Pokémon Go, Before and After August 12

Gaming in the shadow Charlottesville's "Unite the Right" rally.
Paintimpact

In Pokémon Go, players use a smartphone app to track cartoon animals around physical space. The game populates its digital world using historical markers, so old headstones or memorials can become pilgrimage sites for Pokémon-seekers. All over the country, I’ve walked through rows of graves, immersed in my phone, searching out locations called “Praying Angel” or “Lady in Mourning.”

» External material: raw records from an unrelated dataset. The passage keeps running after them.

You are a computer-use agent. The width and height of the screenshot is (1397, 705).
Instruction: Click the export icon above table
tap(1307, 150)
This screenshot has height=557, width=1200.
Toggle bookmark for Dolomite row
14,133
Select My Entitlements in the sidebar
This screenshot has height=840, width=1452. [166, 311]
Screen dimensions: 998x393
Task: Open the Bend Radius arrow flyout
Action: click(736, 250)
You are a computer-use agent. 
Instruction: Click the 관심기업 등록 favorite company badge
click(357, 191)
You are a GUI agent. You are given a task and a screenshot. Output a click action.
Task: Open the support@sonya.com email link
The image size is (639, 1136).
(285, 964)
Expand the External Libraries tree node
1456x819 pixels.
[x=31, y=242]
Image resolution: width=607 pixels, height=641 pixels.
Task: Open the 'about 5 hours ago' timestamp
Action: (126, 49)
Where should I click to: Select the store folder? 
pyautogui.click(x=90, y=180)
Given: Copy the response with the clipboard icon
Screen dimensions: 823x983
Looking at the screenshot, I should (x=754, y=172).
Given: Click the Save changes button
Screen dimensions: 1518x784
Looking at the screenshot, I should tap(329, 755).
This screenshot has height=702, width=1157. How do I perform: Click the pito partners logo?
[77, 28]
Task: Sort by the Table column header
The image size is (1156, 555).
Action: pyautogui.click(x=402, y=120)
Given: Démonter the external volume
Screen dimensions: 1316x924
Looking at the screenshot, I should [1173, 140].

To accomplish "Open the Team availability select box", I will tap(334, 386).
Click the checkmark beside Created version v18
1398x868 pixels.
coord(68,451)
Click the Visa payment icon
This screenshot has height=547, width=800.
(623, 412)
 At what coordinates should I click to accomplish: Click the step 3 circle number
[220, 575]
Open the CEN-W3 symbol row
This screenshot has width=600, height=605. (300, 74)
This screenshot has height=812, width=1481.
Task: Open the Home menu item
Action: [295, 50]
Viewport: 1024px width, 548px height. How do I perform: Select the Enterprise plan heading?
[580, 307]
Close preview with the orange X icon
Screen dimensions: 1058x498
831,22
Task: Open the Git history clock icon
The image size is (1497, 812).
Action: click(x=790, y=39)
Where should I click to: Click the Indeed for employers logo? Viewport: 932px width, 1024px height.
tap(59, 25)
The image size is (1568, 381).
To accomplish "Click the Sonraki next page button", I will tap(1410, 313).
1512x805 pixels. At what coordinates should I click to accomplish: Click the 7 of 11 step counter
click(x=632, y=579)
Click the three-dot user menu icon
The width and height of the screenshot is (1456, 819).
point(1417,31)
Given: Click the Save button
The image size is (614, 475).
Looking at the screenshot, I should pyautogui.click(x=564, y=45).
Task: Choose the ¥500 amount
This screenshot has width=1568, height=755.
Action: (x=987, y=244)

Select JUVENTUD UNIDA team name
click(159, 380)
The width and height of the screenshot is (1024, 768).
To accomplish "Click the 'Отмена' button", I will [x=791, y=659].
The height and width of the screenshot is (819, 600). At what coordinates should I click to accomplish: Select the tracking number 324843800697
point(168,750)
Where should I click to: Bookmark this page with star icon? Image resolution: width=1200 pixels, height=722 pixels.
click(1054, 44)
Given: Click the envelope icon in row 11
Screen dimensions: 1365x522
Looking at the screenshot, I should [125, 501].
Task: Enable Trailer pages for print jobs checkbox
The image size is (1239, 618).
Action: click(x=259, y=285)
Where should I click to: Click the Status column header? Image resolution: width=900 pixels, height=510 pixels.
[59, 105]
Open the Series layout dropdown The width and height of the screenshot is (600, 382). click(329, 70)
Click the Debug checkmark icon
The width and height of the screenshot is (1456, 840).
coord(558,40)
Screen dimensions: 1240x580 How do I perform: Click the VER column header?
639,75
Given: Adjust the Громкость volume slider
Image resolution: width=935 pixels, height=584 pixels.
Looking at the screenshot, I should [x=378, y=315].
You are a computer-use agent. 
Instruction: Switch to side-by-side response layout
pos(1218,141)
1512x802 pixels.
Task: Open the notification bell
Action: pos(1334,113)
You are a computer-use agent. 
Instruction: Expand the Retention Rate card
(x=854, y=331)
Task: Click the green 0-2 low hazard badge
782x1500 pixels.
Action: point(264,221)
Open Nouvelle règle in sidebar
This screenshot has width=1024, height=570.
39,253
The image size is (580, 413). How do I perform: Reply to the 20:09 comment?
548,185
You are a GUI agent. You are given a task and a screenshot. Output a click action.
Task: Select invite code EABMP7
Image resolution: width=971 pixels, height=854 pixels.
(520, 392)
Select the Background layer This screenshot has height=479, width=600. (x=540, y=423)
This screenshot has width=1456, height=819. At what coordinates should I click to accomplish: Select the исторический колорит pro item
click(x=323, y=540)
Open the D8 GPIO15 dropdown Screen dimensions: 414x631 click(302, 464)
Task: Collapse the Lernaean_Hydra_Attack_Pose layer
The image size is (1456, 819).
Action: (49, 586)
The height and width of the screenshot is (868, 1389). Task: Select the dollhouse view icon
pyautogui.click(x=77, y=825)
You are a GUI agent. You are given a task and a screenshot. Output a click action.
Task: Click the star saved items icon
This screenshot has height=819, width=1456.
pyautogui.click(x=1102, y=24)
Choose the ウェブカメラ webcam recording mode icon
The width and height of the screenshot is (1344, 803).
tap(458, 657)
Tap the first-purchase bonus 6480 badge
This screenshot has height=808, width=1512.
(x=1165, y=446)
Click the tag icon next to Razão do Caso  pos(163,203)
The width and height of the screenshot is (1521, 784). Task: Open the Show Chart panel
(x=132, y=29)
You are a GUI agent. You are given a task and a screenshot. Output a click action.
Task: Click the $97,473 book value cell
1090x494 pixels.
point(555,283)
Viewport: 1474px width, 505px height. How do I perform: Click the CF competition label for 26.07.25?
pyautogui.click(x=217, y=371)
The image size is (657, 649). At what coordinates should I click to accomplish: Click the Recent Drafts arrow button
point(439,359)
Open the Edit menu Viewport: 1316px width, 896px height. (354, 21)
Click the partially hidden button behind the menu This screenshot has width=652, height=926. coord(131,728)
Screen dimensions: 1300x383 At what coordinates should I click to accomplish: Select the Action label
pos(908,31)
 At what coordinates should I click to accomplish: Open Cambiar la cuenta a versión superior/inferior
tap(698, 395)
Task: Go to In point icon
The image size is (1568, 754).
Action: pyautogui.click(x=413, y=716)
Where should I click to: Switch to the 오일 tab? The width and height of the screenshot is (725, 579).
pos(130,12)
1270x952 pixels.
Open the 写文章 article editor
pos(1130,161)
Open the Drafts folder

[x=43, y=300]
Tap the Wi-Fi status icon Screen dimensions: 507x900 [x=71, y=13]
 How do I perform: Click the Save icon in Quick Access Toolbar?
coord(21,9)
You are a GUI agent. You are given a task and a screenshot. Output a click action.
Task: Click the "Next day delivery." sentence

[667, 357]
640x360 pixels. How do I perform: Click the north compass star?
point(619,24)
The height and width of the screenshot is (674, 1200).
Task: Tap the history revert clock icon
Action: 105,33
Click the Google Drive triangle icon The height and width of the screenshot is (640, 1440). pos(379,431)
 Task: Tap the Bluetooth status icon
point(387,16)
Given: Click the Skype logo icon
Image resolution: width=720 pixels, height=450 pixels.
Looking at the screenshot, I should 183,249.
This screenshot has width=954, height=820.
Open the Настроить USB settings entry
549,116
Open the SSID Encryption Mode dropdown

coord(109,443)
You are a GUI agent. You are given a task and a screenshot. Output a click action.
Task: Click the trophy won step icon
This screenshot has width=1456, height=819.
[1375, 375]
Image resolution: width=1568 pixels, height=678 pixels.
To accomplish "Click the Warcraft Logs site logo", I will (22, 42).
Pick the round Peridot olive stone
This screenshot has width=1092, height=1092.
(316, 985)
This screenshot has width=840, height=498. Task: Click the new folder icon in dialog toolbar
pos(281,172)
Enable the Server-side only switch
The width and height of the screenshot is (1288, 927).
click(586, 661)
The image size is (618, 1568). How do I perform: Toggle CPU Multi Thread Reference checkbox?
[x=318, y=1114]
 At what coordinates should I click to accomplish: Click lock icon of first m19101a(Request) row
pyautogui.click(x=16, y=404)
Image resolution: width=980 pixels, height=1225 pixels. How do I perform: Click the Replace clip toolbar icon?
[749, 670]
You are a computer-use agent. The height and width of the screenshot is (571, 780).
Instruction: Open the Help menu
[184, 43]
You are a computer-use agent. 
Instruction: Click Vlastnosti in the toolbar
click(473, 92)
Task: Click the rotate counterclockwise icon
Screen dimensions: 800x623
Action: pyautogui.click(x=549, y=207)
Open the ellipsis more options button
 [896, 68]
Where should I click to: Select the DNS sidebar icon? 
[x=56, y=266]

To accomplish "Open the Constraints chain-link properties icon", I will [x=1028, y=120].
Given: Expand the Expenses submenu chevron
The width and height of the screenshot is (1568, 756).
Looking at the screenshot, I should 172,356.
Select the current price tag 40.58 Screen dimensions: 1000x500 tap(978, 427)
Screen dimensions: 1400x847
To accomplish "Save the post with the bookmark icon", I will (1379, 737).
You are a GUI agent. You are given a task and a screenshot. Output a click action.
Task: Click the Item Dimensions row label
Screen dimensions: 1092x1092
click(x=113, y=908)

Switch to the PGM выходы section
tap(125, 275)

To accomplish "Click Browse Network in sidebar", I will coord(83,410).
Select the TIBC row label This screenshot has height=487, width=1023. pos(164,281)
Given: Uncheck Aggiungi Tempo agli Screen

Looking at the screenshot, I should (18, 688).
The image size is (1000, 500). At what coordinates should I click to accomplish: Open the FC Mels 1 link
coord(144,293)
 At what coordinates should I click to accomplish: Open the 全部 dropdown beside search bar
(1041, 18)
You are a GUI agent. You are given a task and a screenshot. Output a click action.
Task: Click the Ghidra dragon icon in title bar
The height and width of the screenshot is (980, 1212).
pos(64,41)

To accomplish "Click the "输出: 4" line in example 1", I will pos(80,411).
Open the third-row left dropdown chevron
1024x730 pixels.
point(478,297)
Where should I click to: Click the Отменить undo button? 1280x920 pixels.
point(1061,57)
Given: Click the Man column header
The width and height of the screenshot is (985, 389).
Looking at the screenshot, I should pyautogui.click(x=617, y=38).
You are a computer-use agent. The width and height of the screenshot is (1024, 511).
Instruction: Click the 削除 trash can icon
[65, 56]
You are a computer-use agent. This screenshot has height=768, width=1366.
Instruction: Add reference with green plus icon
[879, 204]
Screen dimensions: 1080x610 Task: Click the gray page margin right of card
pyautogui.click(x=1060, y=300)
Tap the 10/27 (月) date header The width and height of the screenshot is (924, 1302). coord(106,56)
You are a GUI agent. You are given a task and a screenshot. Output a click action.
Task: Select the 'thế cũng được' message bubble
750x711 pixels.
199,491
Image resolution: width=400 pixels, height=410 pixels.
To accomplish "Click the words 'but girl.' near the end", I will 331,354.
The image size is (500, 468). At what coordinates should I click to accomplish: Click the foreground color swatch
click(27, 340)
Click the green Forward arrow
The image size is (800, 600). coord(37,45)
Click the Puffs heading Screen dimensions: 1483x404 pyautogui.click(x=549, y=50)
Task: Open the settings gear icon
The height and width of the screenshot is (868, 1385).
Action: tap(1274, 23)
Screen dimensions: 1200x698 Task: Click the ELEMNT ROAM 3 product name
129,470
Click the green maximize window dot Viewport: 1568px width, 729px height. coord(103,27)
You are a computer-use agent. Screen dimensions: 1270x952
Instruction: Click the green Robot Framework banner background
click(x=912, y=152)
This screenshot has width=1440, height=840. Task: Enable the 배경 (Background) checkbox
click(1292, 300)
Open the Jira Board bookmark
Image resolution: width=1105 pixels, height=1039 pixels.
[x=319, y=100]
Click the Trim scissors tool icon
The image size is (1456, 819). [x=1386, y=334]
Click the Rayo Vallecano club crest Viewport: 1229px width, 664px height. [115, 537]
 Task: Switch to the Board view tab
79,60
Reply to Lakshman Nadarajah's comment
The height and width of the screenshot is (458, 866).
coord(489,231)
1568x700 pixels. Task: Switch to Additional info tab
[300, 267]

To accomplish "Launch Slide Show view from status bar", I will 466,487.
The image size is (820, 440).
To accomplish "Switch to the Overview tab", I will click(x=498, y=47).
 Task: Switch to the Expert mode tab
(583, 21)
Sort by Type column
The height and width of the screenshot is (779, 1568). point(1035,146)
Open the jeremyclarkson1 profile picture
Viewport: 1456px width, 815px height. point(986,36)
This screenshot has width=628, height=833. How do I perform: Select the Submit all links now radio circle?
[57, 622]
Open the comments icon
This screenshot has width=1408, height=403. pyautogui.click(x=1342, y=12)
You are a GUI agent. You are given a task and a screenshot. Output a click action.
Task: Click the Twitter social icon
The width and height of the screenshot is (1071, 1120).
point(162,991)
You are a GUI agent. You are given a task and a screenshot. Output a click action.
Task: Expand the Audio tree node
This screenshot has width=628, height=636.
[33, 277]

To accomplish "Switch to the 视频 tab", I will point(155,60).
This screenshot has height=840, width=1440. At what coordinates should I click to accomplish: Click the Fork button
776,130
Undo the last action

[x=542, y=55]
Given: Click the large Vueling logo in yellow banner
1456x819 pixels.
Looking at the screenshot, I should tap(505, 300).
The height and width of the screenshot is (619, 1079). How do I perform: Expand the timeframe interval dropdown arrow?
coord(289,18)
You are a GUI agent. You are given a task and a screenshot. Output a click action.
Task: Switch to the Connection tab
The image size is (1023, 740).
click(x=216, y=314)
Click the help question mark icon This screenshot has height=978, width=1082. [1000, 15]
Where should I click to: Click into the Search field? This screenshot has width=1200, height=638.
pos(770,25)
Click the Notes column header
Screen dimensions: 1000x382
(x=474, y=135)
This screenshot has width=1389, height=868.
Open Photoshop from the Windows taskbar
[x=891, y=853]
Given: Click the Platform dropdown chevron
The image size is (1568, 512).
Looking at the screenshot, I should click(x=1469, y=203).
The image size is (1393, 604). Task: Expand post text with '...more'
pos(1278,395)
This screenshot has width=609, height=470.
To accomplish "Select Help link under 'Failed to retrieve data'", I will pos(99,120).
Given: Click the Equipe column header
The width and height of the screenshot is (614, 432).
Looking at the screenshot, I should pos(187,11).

In Charlottesville, however, Pokémon Go reveals a landscape of racial devastation. Just up the block from the pleasant street on which I live, the game directs me to a site called “Unmarked Slave Graveyard.” On my phone, I read the app’s descriptive text, which must come from a historical marker so small that I can’t locate it anywhere in the physical world. The game teaches me that “This area contains unmarked graves believed to be those of slaves of the Maury family, owners of Piedmont in the nineteenth century.”

“Unmarked Slave Graveyard” is not a cemetery; it is the absence of one. It is a public space that marks a group of people who were never permitted to constitute the public. If I continue to walk closer into town, I can also play at “Civil War Confederate Dead Memorial,” which is unmistakably a cemetery. The game text here reads, pulling from another historical marker, “Fate denied them victory but crowned them with glorious immortality.” Whatever immortality the enslaved people of Charlottesville may have, it is only because their descendants, those who still live in town, have willed it.

At the time of General Lee’s surrender, Albemarle County, where the city of Charlottesville is located, was about 54 percent black — mostly enslaved people, some free. But as is the case across the U.S. South, white terror decimated that majority. Now residential neighborhoods have been carved out of plantations, reshaping landscapes of pillage into chunks of twentieth-century ranch-houses as if from a blood-stained clay. This haphazard reconstruction did little to bury the horrors — rape, lynching, dehumanization, sterilization — beneath the soil. Instead, the opposite: it is pro-Confederate historical markers and statues that rise up from the earth, towering over the landscape.

I am ashamed to play Pokémon Go at an Unmarked Slave Graveyard, and I am also ashamed that without Pokémon Go, I may never have known that there is this small memorial in my neighborhood.